I might have been hasty in my original assessment of the Zillow Mortgage Bourse. I sometimes suffer from TB; true believer disease. I’m one of the few guys in the mortgage business that actually wants to see the cost of loan acquisition, for the consumer, dramatically reduced. I have never seen my role as a middle-man. I see myself as part financial adviser and part trader.
Permit me a digression:
I have always considered yield spread premium to be the borrower’s money. I have aggressively used it in serial no-cost refinances, throughout the late 90’s and early part of this decade. Critics, don’t bring up the issue of churning. I assure you that every transaction I funded has a tangible net benefit to the borrower.
When a borrower gets “into my web”, by closing a loan transaction, I conduct periodic mortgage reviews. Jillayne Schlicke once commented that the periodic review is just an excuse to “sell a refinance”. My response is a bawld one: “Well, Duh!“. We should ALWAYS be looking for an excuse to refinance the borrower’s loan…IF…there is a tangible net benefit to the borrower AND I get paid. Call that the way of the trader. Traders look for opportunities to profit off market fluctuations.
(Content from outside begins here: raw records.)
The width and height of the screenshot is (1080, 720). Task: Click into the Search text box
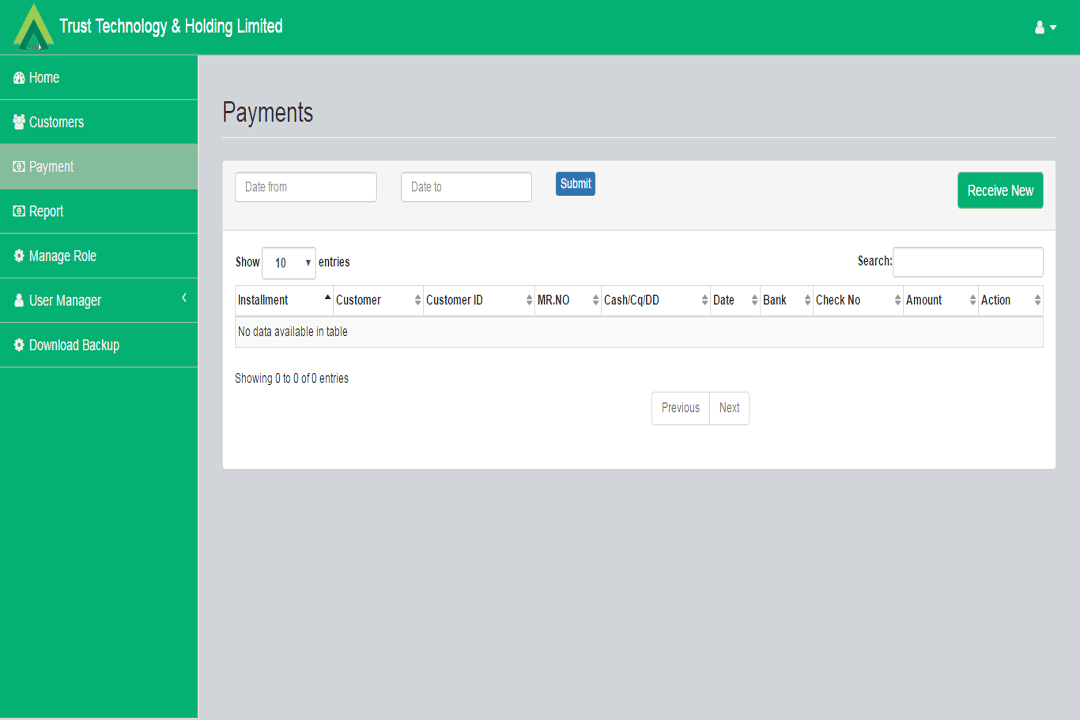[967, 262]
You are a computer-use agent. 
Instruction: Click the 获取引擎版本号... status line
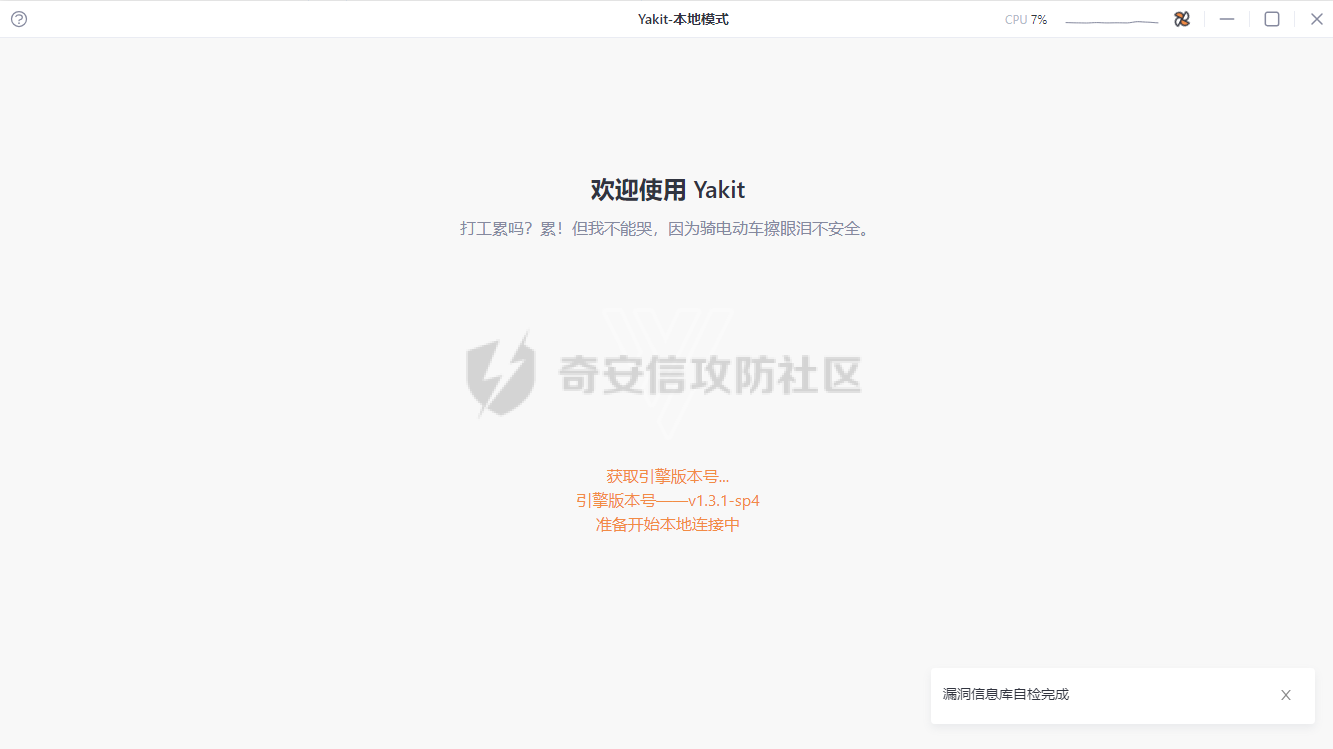667,477
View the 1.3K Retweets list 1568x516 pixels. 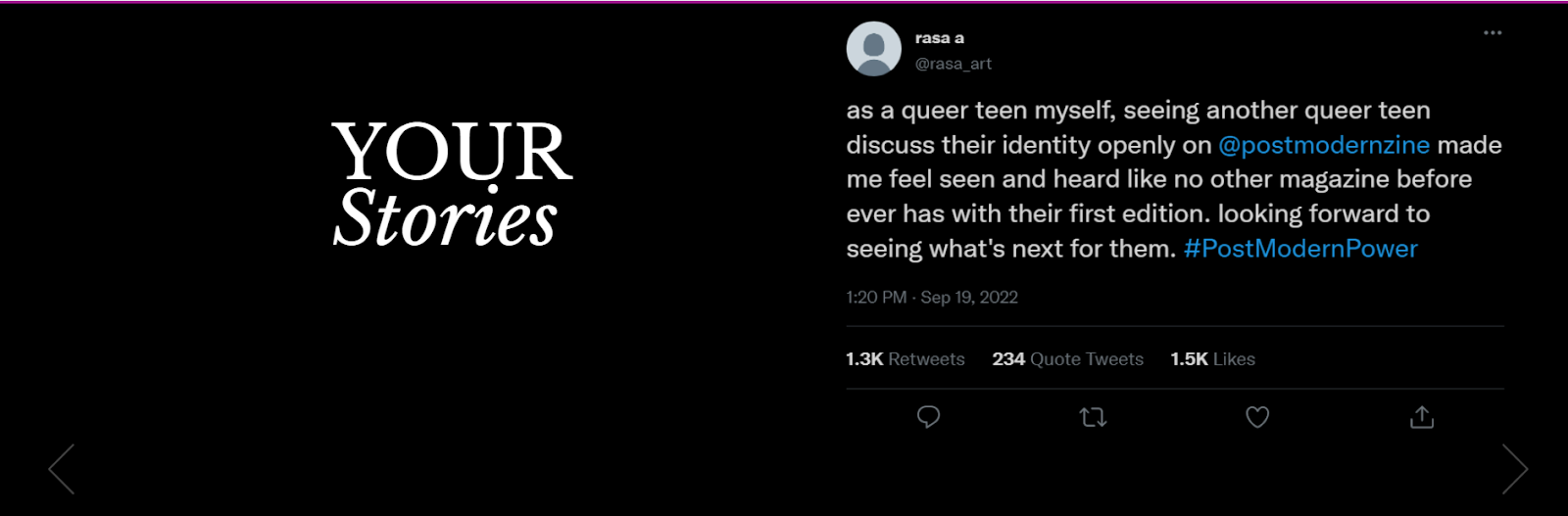[x=906, y=359]

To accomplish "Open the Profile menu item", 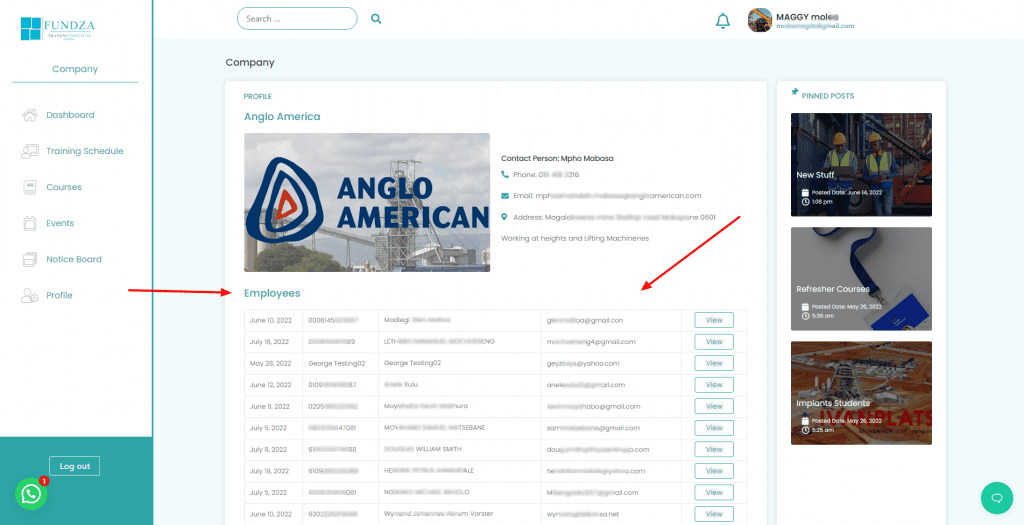I will pyautogui.click(x=59, y=295).
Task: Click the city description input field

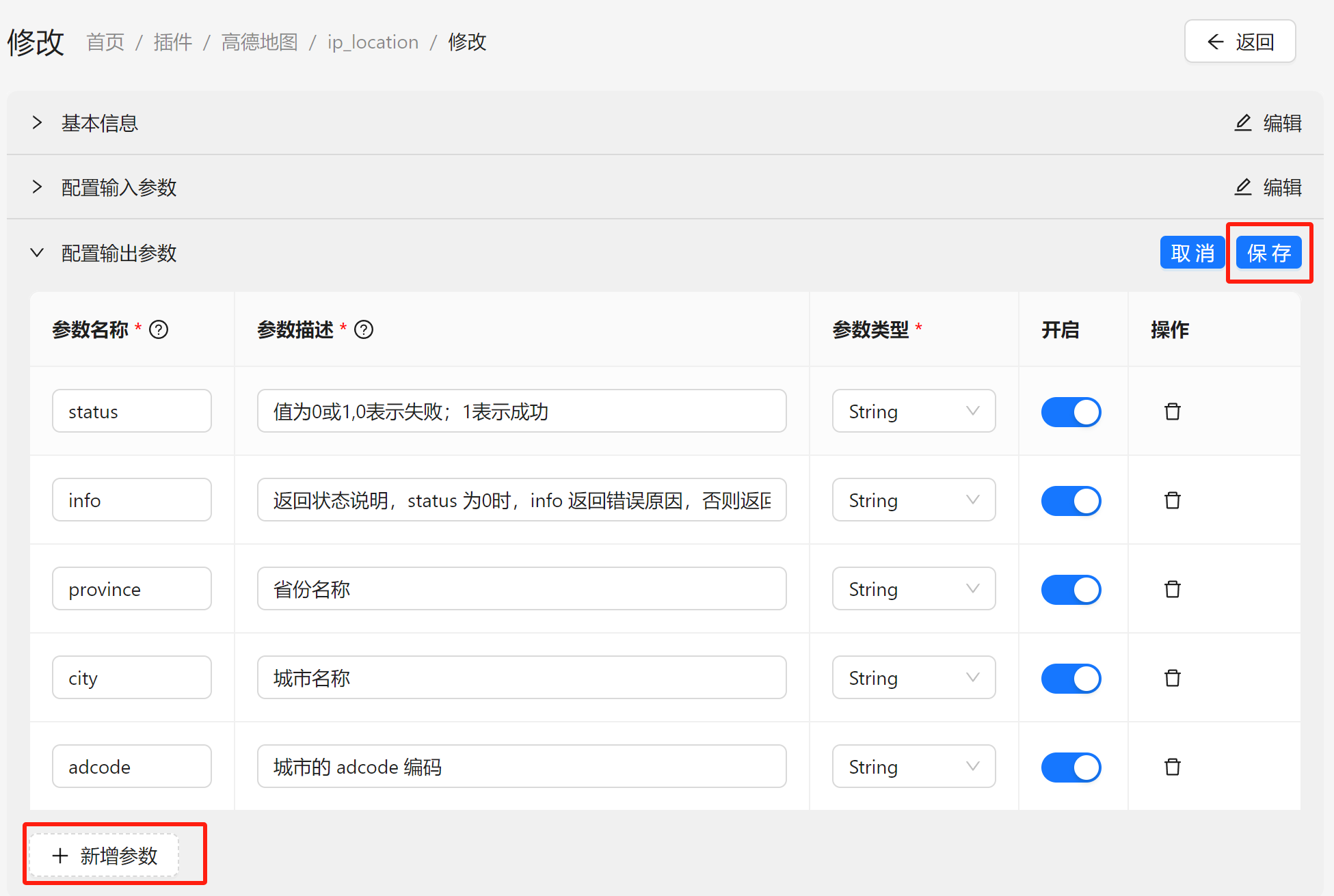Action: point(521,678)
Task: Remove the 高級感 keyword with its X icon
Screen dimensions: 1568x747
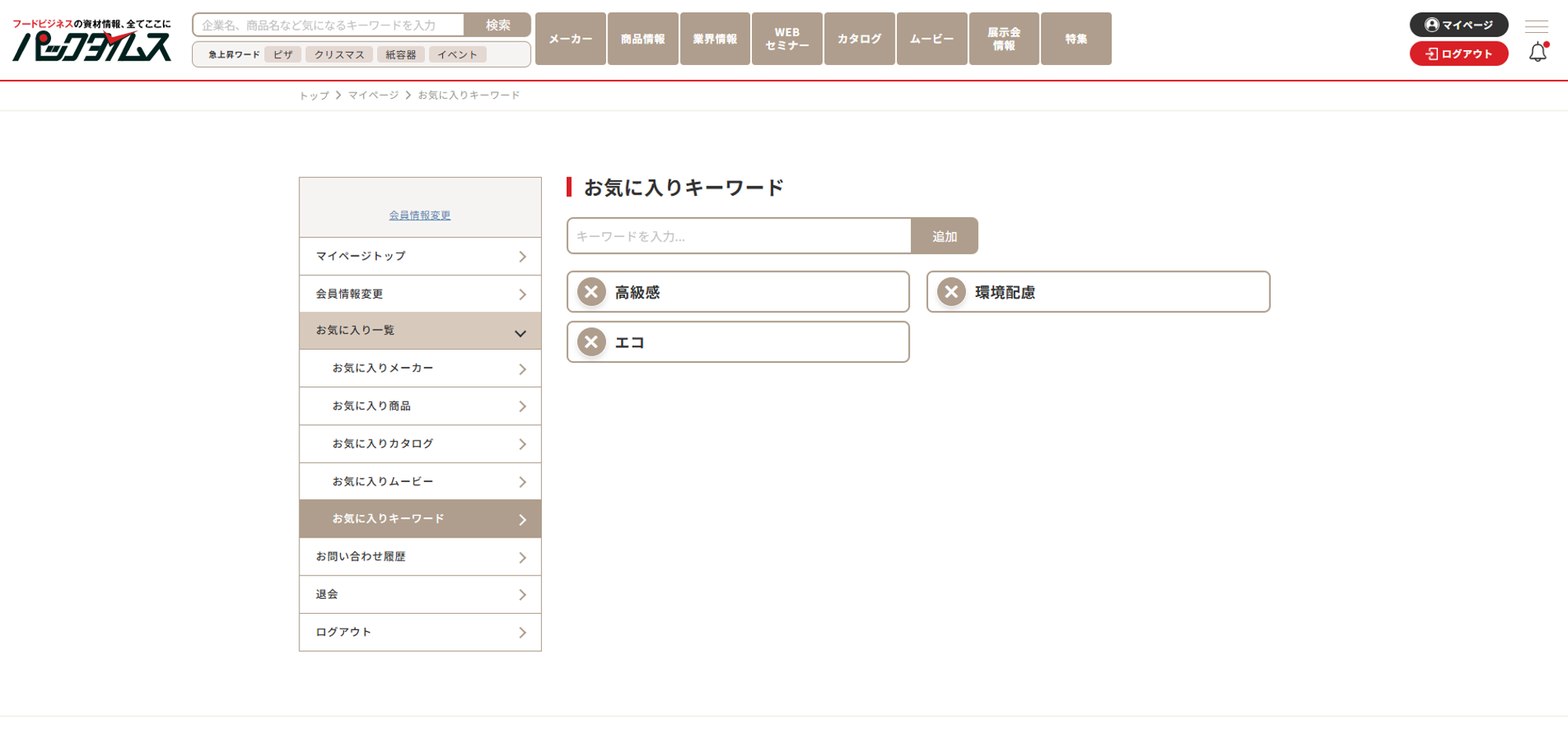Action: [591, 292]
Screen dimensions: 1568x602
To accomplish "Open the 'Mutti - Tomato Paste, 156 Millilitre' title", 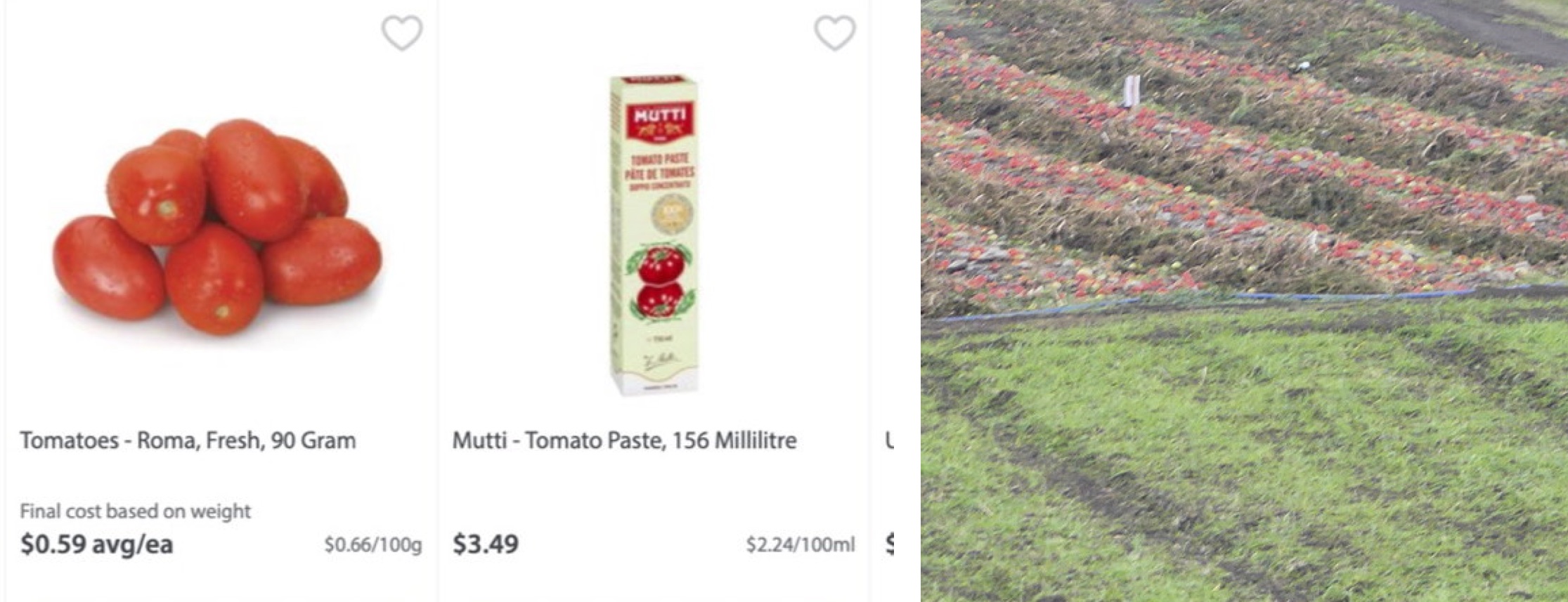I will (624, 440).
I digressed but I wanted to give you some background. My initial concerns about The Zillow Mortgage Bourse were two-fold:
1- Customers don’t know what they don’t know. I pontificated that the customers would be EXTREMELY difficult, focusing on price rather than suitability. I found the data byte, on the loan request form that distinguishes the client’s intent. This is the real Web 2.0 offering of the Zillow Mortgage Bourse.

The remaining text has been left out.